An Arkansas woman has pleaded not guilty to charges that she sold stolen body parts from medical school corpses for $11,000 to a Pennsylvania man she met on social media.
The April 5 indictment, which was released on Friday in federal court in Little Rock, accuses Candace Chapman Scott, 36, a former mortuary employee, of selling 20 boxes of body parts to a guy she met through a Facebook group about "oddities."
Scott entered a not guilty plea to 12 counts, including conspiring to commit mail fraud, conspiring to commit wire fraud, conspiring to commit interstate transportation of stolen property, and actually transporting stolen material across state lines.
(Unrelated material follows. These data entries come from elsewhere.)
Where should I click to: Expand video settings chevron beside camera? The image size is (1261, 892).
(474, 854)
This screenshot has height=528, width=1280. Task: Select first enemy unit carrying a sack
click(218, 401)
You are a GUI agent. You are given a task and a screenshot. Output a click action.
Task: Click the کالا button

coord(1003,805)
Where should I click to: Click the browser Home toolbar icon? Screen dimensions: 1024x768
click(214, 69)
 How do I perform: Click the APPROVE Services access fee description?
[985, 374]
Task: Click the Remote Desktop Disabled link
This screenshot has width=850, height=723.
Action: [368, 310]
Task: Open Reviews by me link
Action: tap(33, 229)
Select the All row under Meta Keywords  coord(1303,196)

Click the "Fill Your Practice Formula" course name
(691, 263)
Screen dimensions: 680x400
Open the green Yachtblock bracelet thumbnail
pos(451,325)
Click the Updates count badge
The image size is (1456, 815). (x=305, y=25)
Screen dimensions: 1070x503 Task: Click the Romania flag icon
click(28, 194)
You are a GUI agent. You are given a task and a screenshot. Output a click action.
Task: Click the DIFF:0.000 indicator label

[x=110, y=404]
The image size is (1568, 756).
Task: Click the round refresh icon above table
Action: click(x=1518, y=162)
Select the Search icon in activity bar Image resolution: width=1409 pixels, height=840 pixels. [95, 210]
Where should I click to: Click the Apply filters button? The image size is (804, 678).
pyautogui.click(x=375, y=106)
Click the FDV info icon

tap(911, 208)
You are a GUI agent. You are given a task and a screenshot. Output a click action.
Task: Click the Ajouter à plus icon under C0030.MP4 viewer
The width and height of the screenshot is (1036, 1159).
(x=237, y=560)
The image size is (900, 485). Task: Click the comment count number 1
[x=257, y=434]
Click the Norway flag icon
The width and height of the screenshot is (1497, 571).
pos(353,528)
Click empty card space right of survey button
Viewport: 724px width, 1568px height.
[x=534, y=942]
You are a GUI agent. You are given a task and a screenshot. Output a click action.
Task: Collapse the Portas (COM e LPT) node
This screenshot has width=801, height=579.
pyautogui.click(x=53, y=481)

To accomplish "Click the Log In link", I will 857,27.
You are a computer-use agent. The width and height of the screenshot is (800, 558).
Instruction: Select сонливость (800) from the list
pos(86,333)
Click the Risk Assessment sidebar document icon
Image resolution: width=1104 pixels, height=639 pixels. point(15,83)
She is still detained while she waits for a hearing on Tuesday to determine whether or not she will be granted bail.
The man who allegedly purchased the remains was not named in the federal indictment. But he was identified as Jeremy Lee Pauley in separate state charges.
Scott was employed by the funeral home Arkansas Central Mortuary Services, where part of her duties included embalming, cremating, and transporting remains. The funeral home is where the medical school transferred the remains of cadavers that had been given for medical students to examine, according to the University of Arkansas for Medical Sciences in Little Rock.
In October 2021, Scott allegedly approached Pauley and began offering to sell him remains from the medical school that the mortuary needed to cremate and return.
"Just out of curiosity, would you know anyone in the market for a fully in tact, embalmed brain?" Scott wrote to Pauley in her first Facebook message, according to the indictment.
Jeremy Pauley reportedly bought 20 boxes of body parts off Facebook.
Candace Chapman Scott pleaded not guilty to 12 counts, including mail fraud, conspiracy to commit wire fraud, wire fraud, conspiracy to commit interstate transportation of stolen property and interstate transportation of stolen property.
In the next nine months, Scott sold Pauley fetuses, brains, hearts, lungs, genitalia, large pieces of skin and other body parts, the indictment alleges. The indictment claims that, in one incident, Scott sold the remains of a fetus at a discount because "he's not in great shape."
Scott allegedly promised Pauley "2 brains, one with skullcap, 3 hearts, one cut, 2 fake boobies, one large belly button piece of skin, [one] arm, one huge piece of skin, and one lung" for $1,600 in another communication from Dec. 2, 2021, according to the indictment. The very same day, Pauley sent Scott a $1,600 payment via PayPal.